Profissional pode optar por escola ou academia
Até o final da década de 70 o professor de educação física era visto como aquela pessoa que se formava e ia trabalhar em colégios. Esta era a rotina. Dava aulas de basquete, vôlei, futsal, futebol ou atletismo. Mas isto mudou muito de lá pra cá. As novas tecnologias, o avanço da preparação física, a questão da estética e a qualidade de vida impulsionaram o mercado e um verdadeiro exército de professores atuam nas mais variadas formas de se trabalhar com o corpo.
Professor há 13 anos, Maurício José Rosa, 37, optou pela Licenciatura. ''Quando eu me formei, na UEL, o currículo era generalista e tinha esta opção'', diz. Sobre a metodologia de trabalho, Maurício observa que antes o curso era visto mais como a prática de esportes. ''Mas não é só isso. O professor parecia mais um técnico. Hoje, a educação física é tratada como uma área de conhecimento'', conta Maurício, que além de dar aulas na Escola Municipal Cláudia Rizzi, atua na Fundação de Esporte como supervisor do Projeto Furuto e é professor de vôlei na Unifil.

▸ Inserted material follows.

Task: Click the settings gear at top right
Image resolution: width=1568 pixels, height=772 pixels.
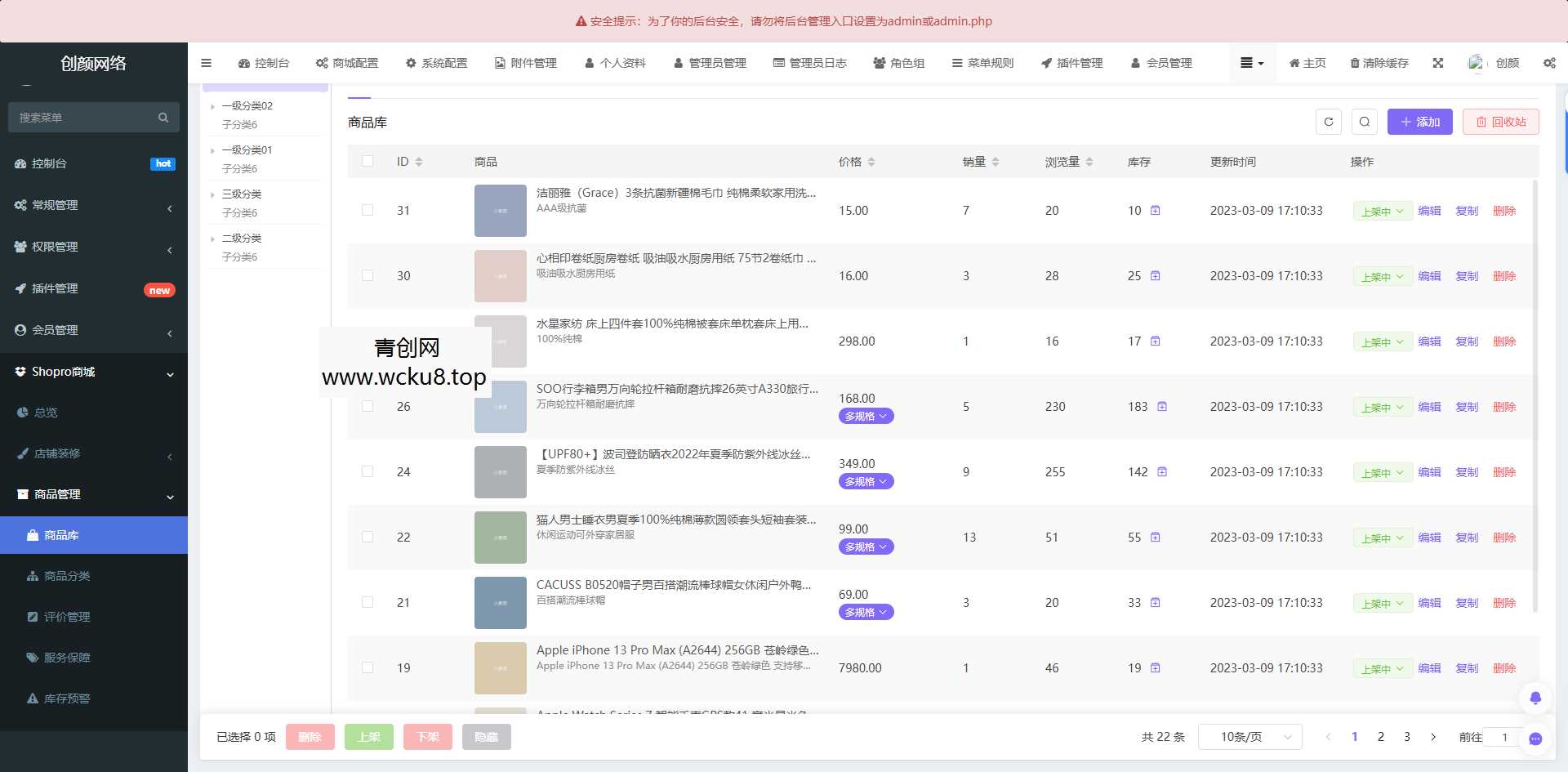Action: coord(1549,62)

Ao contrário de Maurício, a recém-formada Annelys Del Ciel, 21, preferiu o bacharelado e trabalha em uma academia. ''Sempre me identifiquei com academia. Desde os 15 anos fazia dança. Depois que entrei na faculdade fiquei por três anos como estagiária em uma academia de musculação e depois de formada continuo neste ramo'', conta. (A.M.)